In my previous post I talked about three differences between in-house and AWS deployments and specifically how it affects your architectural choices. Today I’ll talk about two more.
Caching
This whitepaper by AWS illustrates their design philosophy and is well worth a read – especially from page 11. The two concepts of loosely coupling and massive parallelisation strike at a core difference between traditional and cloud computing architectures.
If you’ve worked with large traditional applications you’ll be aware that it is common for the database and storage tiers to be a performance bottleneck. Databases like Oracle are monolithic beasts that are hard to scale without spending a lot of coin and difficult to replace once they’re in place.
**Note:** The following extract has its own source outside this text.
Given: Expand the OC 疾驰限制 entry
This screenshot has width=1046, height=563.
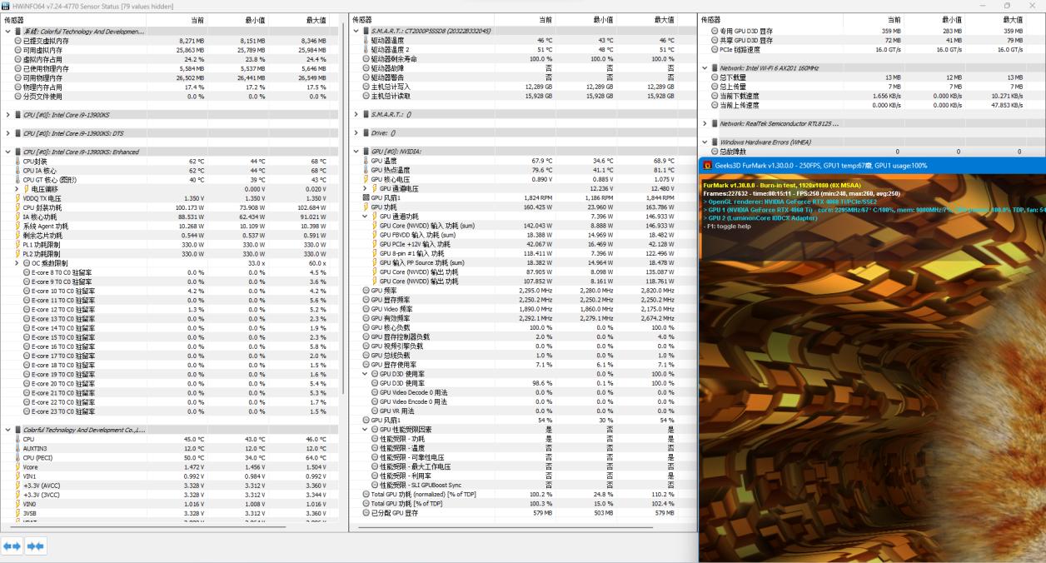Looking at the screenshot, I should tap(15, 262).
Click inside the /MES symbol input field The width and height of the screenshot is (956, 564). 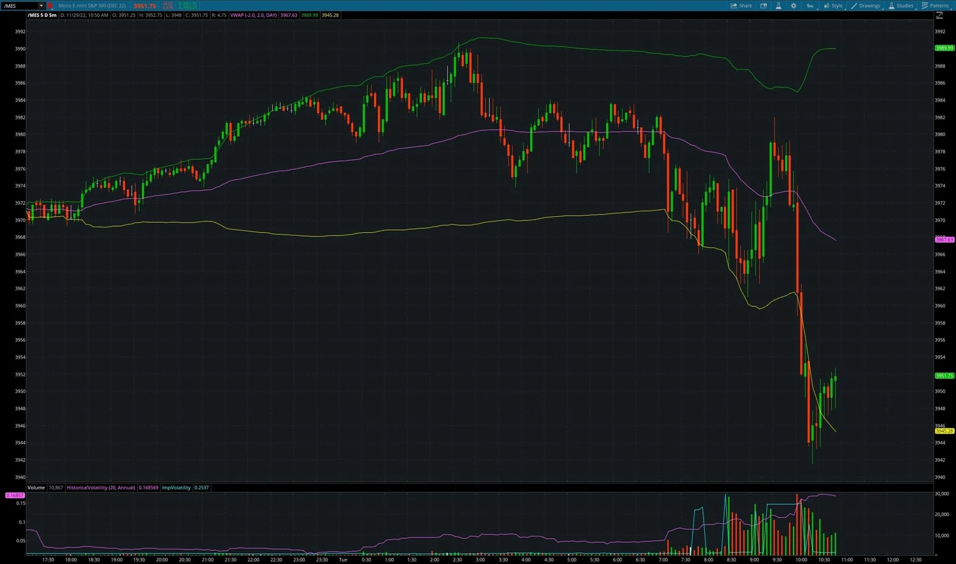19,6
Whenever you see an AWS architecture there’s typically a database-boosting caching tier. Cloud workloads are typically more elastic and read-intensive (ie. web apps) so cloud architectures must handle bursty and read-hungry workloads.
The AWS caching product is ElastiCache, which comes in difference instance sizes just like EC2. ElastiCache is based on the open-source object cache memcached, or the NoSQL DB Redis (your choice).
The first time a database object is accessed it is read from the database and put in the cache. Every subsequent read is then directly from the cache until the time-to-live (TTL) on the object is reached or the cache restarted. Typically you set up multiple instances in difference availability zones for high availability. You must make sure that the TTL is set on database objects so that they get cycled regularly in the cache.
In the diagram above there is a separate caching tier. Another option is to install memcached on the application instances. In this case each cache instance is stand-alone and dedicated to its own application server.
Another increasingly popular alternative to caching is to use exclusively NoSQL databases. NoSQL databases provide eventual consistency but can’t do complex database operations very well. They are easy to develop with.
Security Groups
In an in-house architecture the network is divided up into a number of security zones that each have a trust rating: Low trust, high trust, untrusted etc. Zones instances (subnets, VLANs, or whatever) are then separated by firewalls (see below)
AWS replaces firewalling with the concept of security groups. I haven’t been able to find any information about how AWS actually implement security groups under the hood and that’s one problem with them. You have to blindly trust their implementation. Assuming AWS security groups will have vulnerabilities from time to time, you need extra protection. There’s also little in the way of auditing or logging and a lot of rules and constraints about security group usage too.
For business critical applications, where data and service protection are significant issues, extra security technologies to consider are: host-based firewalls (eg. iptables) and intrusion detection, web application firewall SaaS (eg. Imperva), data encryption technologies, using a Virtual Private Cloud, two factor authentication and vulnerability scanning amongst other things.
To get around this problem one pattern that emerges is that of keeping critical data and functions in a secure location, and sharing a common key with the application running in the cloud. For example, to be PCI-DSS compliant, many organisations hand off their credit card processing to a payment gateway provider so they never have to handle credit card data. The gateway passes back a token and transaction details to the application. The application never touches the sensitive data.
Security groups simplify your set-up though and are great for prototyping. You don’t need a network or security expert to get started. One of the reasons you went to the cloud was probably because you didn’t want to touch the network after all!
Summary
The differences I’ve chosen to focus on in this two-part blog are: load-balancing, storage, databases, caching and security groups/firewalls. The reasons I’ve chosen specifically these is because the implementation of, and philosophies behind, each drives a different overall design approach. To build your own hybrid clouds these differences will have to be reconciled.